The answer must be one number: how many lines in the records below contain the string "upload".
*** GIVEN INFORMATION ***
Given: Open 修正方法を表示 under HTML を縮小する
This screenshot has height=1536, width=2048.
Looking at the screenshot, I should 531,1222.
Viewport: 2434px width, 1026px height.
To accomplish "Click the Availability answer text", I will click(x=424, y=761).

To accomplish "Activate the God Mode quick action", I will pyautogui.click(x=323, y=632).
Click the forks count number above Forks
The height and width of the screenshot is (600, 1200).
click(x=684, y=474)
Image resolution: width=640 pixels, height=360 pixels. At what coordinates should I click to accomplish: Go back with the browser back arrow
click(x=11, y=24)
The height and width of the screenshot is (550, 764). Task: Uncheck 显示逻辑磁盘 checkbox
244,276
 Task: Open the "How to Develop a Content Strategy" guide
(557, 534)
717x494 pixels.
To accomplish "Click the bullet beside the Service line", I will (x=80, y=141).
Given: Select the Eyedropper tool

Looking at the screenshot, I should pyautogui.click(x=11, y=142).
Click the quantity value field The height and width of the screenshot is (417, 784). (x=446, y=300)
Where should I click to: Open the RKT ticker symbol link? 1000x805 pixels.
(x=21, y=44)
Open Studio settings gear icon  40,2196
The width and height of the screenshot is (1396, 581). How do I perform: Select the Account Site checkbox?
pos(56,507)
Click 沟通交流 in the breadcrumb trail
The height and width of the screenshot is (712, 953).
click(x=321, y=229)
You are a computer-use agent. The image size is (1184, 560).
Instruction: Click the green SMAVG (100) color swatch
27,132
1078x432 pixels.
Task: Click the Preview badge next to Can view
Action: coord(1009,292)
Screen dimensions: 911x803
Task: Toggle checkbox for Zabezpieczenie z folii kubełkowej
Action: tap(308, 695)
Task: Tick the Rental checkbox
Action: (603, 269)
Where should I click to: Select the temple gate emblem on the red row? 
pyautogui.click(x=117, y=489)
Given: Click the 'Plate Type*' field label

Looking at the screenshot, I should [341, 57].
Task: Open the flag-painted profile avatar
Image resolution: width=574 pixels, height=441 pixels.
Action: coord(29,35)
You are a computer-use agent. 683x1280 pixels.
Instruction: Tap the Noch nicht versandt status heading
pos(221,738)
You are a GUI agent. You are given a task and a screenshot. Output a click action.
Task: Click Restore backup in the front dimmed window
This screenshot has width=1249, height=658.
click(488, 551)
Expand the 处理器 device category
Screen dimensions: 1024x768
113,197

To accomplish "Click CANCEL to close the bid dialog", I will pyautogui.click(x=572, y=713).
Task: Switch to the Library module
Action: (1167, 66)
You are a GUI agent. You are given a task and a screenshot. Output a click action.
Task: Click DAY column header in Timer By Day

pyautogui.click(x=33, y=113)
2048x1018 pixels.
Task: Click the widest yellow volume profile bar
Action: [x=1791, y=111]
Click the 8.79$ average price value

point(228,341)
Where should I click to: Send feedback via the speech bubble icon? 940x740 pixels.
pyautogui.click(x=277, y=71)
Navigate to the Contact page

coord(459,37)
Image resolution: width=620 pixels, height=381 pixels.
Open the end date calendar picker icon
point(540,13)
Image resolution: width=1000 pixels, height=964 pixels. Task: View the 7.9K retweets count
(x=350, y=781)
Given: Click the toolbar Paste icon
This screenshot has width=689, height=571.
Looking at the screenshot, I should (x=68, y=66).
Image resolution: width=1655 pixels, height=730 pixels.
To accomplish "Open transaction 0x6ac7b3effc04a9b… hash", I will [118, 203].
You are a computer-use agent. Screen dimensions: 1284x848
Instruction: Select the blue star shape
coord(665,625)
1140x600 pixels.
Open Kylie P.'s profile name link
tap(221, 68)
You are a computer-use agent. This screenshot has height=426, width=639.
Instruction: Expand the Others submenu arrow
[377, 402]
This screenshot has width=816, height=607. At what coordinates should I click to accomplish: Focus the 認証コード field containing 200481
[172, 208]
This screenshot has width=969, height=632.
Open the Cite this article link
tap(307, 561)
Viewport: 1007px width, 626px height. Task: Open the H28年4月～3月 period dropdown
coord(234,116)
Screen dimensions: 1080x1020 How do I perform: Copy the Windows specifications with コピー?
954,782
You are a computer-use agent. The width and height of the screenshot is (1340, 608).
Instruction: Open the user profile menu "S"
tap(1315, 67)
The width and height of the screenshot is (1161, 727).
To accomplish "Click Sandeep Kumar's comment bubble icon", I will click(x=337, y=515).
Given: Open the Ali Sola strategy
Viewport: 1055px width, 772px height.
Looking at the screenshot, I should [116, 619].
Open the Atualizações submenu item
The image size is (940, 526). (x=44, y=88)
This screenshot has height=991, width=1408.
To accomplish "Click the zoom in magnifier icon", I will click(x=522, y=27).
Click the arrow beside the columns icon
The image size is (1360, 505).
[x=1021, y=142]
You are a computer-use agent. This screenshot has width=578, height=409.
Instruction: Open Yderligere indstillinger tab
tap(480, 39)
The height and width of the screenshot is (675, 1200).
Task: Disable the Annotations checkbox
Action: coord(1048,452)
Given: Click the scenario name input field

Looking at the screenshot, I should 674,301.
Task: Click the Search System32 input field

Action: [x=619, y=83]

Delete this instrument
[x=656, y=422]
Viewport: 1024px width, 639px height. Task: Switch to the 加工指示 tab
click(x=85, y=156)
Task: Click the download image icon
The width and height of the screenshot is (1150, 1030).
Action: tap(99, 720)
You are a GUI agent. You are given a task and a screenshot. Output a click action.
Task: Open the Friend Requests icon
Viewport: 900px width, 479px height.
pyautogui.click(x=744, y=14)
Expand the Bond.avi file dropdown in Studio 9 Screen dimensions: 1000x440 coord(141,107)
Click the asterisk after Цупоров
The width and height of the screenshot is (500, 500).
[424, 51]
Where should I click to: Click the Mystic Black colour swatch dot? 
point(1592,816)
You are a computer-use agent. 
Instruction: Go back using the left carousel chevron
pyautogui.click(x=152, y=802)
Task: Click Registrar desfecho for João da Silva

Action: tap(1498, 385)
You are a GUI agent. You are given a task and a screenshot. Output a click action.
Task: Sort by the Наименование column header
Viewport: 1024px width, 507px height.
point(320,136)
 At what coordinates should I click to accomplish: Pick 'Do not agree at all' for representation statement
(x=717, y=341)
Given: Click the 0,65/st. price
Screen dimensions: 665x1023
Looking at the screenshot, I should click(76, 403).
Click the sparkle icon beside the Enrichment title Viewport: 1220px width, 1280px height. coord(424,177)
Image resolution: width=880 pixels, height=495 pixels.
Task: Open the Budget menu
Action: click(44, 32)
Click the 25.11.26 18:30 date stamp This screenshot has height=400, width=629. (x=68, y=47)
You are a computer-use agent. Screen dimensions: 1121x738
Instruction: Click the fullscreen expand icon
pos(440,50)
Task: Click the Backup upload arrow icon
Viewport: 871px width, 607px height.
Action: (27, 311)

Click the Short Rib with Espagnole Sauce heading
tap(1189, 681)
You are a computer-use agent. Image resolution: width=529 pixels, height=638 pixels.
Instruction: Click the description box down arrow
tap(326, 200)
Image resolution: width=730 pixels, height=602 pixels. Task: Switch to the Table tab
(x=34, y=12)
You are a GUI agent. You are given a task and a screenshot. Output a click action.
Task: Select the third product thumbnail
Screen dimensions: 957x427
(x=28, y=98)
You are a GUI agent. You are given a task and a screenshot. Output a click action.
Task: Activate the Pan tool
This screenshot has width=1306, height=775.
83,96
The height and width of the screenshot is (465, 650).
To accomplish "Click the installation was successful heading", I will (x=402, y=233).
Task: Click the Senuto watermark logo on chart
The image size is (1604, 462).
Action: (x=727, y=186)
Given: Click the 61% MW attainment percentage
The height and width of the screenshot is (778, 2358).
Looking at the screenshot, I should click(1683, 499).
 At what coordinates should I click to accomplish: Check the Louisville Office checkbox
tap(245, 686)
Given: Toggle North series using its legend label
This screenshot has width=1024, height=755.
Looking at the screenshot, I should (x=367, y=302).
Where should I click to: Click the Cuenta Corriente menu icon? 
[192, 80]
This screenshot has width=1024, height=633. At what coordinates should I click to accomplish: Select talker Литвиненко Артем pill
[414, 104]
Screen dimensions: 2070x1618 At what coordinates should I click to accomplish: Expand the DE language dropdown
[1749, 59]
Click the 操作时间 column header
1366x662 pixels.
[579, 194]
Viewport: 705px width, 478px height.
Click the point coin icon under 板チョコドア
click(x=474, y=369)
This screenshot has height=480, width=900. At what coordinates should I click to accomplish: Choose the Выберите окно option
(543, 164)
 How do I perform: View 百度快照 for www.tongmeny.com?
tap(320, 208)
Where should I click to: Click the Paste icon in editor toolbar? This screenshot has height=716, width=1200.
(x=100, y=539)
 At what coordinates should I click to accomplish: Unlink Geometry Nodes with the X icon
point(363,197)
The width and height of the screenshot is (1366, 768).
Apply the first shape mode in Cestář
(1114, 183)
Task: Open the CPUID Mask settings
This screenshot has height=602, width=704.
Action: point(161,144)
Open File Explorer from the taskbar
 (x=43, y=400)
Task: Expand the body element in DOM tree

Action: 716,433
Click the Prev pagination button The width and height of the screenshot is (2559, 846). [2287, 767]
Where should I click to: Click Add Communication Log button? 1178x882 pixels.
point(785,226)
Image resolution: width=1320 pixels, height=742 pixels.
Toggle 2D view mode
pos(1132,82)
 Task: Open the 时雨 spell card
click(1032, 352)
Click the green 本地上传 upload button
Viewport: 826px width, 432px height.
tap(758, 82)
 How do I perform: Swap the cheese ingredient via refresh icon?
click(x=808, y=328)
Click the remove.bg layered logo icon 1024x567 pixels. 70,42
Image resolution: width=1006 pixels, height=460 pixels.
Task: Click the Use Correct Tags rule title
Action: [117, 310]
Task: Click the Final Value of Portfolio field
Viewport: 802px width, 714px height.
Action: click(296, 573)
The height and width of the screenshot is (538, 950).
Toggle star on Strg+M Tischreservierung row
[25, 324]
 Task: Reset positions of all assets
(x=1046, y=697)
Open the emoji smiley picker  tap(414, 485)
*** End of GIVEN INFORMATION ***
■ **WRITTEN SOLUTION**
2